Task to carry out
The response must contain all of the entries, each one repeated exactly.
-- Data for analysis follows --
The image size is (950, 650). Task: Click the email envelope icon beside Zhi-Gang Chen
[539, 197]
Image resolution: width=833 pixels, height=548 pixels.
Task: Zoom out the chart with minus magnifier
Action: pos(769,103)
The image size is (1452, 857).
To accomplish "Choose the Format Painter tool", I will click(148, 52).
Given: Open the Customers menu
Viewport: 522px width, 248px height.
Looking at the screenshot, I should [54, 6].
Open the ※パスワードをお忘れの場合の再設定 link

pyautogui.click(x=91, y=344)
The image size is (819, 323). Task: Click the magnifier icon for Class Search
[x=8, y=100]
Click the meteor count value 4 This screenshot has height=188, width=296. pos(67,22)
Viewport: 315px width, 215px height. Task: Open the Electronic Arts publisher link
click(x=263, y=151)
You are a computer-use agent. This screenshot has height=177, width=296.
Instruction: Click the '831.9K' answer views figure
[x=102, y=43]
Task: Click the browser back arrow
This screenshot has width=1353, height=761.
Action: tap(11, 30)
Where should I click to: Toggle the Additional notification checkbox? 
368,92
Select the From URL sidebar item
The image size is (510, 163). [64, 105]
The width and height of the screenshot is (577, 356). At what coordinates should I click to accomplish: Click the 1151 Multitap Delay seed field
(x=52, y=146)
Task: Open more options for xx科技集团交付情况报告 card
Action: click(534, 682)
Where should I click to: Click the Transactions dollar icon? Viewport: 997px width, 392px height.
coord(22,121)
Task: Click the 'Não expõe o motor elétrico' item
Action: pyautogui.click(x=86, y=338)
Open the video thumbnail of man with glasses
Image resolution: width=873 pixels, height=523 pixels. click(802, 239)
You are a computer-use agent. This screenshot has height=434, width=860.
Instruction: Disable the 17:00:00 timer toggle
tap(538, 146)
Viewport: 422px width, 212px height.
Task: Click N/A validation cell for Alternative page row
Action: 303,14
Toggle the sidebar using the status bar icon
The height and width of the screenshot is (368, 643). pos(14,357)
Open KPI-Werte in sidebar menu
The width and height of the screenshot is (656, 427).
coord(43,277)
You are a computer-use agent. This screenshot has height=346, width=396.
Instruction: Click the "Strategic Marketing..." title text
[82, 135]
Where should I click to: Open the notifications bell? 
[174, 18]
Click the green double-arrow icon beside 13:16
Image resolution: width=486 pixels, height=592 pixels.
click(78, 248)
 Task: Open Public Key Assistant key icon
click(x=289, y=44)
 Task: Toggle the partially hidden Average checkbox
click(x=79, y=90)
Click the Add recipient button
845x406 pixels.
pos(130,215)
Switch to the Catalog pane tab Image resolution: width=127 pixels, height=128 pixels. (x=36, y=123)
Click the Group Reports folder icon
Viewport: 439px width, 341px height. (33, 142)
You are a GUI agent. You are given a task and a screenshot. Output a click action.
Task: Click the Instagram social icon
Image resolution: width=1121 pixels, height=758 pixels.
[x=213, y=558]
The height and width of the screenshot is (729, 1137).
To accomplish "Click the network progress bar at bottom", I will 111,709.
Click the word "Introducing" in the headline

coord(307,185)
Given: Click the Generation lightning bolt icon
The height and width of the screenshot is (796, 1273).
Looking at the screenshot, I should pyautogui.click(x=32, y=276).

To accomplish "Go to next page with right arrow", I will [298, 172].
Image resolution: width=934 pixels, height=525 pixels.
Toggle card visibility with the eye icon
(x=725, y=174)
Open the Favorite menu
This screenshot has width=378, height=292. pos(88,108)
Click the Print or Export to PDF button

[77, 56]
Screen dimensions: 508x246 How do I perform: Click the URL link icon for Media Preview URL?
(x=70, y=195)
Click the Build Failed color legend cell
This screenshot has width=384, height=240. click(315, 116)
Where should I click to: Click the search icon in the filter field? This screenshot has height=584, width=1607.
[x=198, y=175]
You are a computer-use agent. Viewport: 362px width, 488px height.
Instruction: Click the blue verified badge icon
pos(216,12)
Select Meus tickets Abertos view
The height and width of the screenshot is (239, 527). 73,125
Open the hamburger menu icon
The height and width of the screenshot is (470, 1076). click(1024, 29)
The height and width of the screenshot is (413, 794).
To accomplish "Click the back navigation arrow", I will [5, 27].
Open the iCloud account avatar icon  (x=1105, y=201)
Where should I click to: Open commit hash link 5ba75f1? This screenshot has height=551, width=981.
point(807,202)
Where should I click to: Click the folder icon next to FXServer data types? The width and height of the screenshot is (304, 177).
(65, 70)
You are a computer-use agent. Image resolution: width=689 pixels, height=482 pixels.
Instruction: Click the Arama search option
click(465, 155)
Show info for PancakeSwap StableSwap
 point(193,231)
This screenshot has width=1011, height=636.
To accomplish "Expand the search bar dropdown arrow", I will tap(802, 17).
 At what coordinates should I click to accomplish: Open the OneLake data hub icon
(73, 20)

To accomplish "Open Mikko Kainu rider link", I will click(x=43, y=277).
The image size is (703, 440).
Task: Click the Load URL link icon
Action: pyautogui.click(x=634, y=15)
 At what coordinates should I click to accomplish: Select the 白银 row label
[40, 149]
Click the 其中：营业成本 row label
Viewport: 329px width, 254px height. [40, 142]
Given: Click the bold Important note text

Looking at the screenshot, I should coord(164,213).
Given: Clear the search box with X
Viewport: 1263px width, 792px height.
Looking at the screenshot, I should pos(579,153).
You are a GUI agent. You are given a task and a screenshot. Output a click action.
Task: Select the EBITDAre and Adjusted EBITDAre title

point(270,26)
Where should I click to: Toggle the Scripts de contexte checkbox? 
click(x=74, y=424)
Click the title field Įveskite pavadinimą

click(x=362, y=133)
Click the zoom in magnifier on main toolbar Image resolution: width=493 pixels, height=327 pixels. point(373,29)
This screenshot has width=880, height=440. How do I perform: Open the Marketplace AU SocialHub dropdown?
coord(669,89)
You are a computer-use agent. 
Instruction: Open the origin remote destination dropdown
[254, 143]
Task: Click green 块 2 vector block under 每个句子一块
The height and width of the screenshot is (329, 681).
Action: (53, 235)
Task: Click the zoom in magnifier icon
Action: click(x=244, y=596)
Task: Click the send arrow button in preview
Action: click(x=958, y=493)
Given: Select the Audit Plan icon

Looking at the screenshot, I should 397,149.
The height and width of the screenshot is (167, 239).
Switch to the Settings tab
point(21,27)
-- Data for analysis concluded --
Answer for this exercise
The image size is (950, 650). Task: Click the email envelope icon beside Zhi-Gang Chen
[539, 197]
Image resolution: width=833 pixels, height=548 pixels.
Task: Zoom out the chart with minus magnifier
Action: pos(769,103)
The image size is (1452, 857).
To accomplish "Choose the Format Painter tool", I will click(148, 52).
Given: Open the Customers menu
Viewport: 522px width, 248px height.
Looking at the screenshot, I should [54, 6].
Open the ※パスワードをお忘れの場合の再設定 link

pyautogui.click(x=91, y=344)
The image size is (819, 323). Task: Click the magnifier icon for Class Search
[x=8, y=100]
Click the meteor count value 4 This screenshot has height=188, width=296. pos(67,22)
Viewport: 315px width, 215px height. Task: Open the Electronic Arts publisher link
click(x=263, y=151)
You are a computer-use agent. This screenshot has height=177, width=296.
Instruction: Click the '831.9K' answer views figure
[x=102, y=43]
Task: Click the browser back arrow
This screenshot has width=1353, height=761.
Action: tap(11, 30)
Where should I click to: Toggle the Additional notification checkbox? 
368,92
Select the From URL sidebar item
The image size is (510, 163). [64, 105]
The width and height of the screenshot is (577, 356). At what coordinates should I click to accomplish: Click the 1151 Multitap Delay seed field
(x=52, y=146)
Task: Open more options for xx科技集团交付情况报告 card
Action: click(534, 682)
Where should I click to: Click the Transactions dollar icon? Viewport: 997px width, 392px height.
coord(22,121)
Task: Click the 'Não expõe o motor elétrico' item
Action: pyautogui.click(x=86, y=338)
Open the video thumbnail of man with glasses
Image resolution: width=873 pixels, height=523 pixels. click(802, 239)
You are a computer-use agent. This screenshot has height=434, width=860.
Instruction: Disable the 17:00:00 timer toggle
tap(538, 146)
Viewport: 422px width, 212px height.
Task: Click N/A validation cell for Alternative page row
Action: 303,14
Toggle the sidebar using the status bar icon
The height and width of the screenshot is (368, 643). pos(14,357)
Open KPI-Werte in sidebar menu
The width and height of the screenshot is (656, 427).
coord(43,277)
You are a computer-use agent. This screenshot has height=346, width=396.
Instruction: Click the "Strategic Marketing..." title text
[82, 135]
Where should I click to: Open the notifications bell? 
[174, 18]
Click the green double-arrow icon beside 13:16
Image resolution: width=486 pixels, height=592 pixels.
click(78, 248)
 Task: Open Public Key Assistant key icon
click(x=289, y=44)
 Task: Toggle the partially hidden Average checkbox
click(x=79, y=90)
Click the Add recipient button
845x406 pixels.
pos(130,215)
Switch to the Catalog pane tab Image resolution: width=127 pixels, height=128 pixels. (x=36, y=123)
Click the Group Reports folder icon
Viewport: 439px width, 341px height. (33, 142)
You are a GUI agent. You are given a task and a screenshot. Output a click action.
Task: Click the Instagram social icon
Image resolution: width=1121 pixels, height=758 pixels.
[x=213, y=558]
The height and width of the screenshot is (729, 1137).
To accomplish "Click the network progress bar at bottom", I will 111,709.
Click the word "Introducing" in the headline

coord(307,185)
Given: Click the Generation lightning bolt icon
The height and width of the screenshot is (796, 1273).
Looking at the screenshot, I should pyautogui.click(x=32, y=276).

To accomplish "Go to next page with right arrow", I will [298, 172].
Image resolution: width=934 pixels, height=525 pixels.
Toggle card visibility with the eye icon
(x=725, y=174)
Open the Favorite menu
This screenshot has width=378, height=292. pos(88,108)
Click the Print or Export to PDF button

[77, 56]
Screen dimensions: 508x246 How do I perform: Click the URL link icon for Media Preview URL?
(x=70, y=195)
Click the Build Failed color legend cell
This screenshot has width=384, height=240. click(315, 116)
Where should I click to: Click the search icon in the filter field? This screenshot has height=584, width=1607.
[x=198, y=175]
You are a computer-use agent. Viewport: 362px width, 488px height.
Instruction: Click the blue verified badge icon
pos(216,12)
Select Meus tickets Abertos view
The height and width of the screenshot is (239, 527). 73,125
Open the hamburger menu icon
The height and width of the screenshot is (470, 1076). click(1024, 29)
The height and width of the screenshot is (413, 794).
To accomplish "Click the back navigation arrow", I will [5, 27].
Open the iCloud account avatar icon  (x=1105, y=201)
Where should I click to: Open commit hash link 5ba75f1? This screenshot has height=551, width=981.
point(807,202)
Where should I click to: Click the folder icon next to FXServer data types? The width and height of the screenshot is (304, 177).
(65, 70)
You are a computer-use agent. Image resolution: width=689 pixels, height=482 pixels.
Instruction: Click the Arama search option
click(465, 155)
Show info for PancakeSwap StableSwap
 point(193,231)
This screenshot has width=1011, height=636.
To accomplish "Expand the search bar dropdown arrow", I will tap(802, 17).
 At what coordinates should I click to accomplish: Open the OneLake data hub icon
(73, 20)

To accomplish "Open Mikko Kainu rider link", I will click(x=43, y=277).
The image size is (703, 440).
Task: Click the Load URL link icon
Action: pyautogui.click(x=634, y=15)
 At what coordinates should I click to accomplish: Select the 白银 row label
[40, 149]
Click the 其中：营业成本 row label
Viewport: 329px width, 254px height. [40, 142]
Given: Click the bold Important note text

Looking at the screenshot, I should coord(164,213).
Given: Clear the search box with X
Viewport: 1263px width, 792px height.
Looking at the screenshot, I should pos(579,153).
You are a GUI agent. You are given a task and a screenshot. Output a click action.
Task: Select the EBITDAre and Adjusted EBITDAre title

point(270,26)
Where should I click to: Toggle the Scripts de contexte checkbox? 
click(x=74, y=424)
Click the title field Įveskite pavadinimą

click(x=362, y=133)
Click the zoom in magnifier on main toolbar Image resolution: width=493 pixels, height=327 pixels. point(373,29)
This screenshot has width=880, height=440. How do I perform: Open the Marketplace AU SocialHub dropdown?
coord(669,89)
You are a computer-use agent. 
Instruction: Open the origin remote destination dropdown
[254, 143]
Task: Click green 块 2 vector block under 每个句子一块
The height and width of the screenshot is (329, 681).
Action: (53, 235)
Task: Click the zoom in magnifier icon
Action: click(x=244, y=596)
Task: Click the send arrow button in preview
Action: click(x=958, y=493)
Given: Select the Audit Plan icon

Looking at the screenshot, I should 397,149.
The height and width of the screenshot is (167, 239).
Switch to the Settings tab
point(21,27)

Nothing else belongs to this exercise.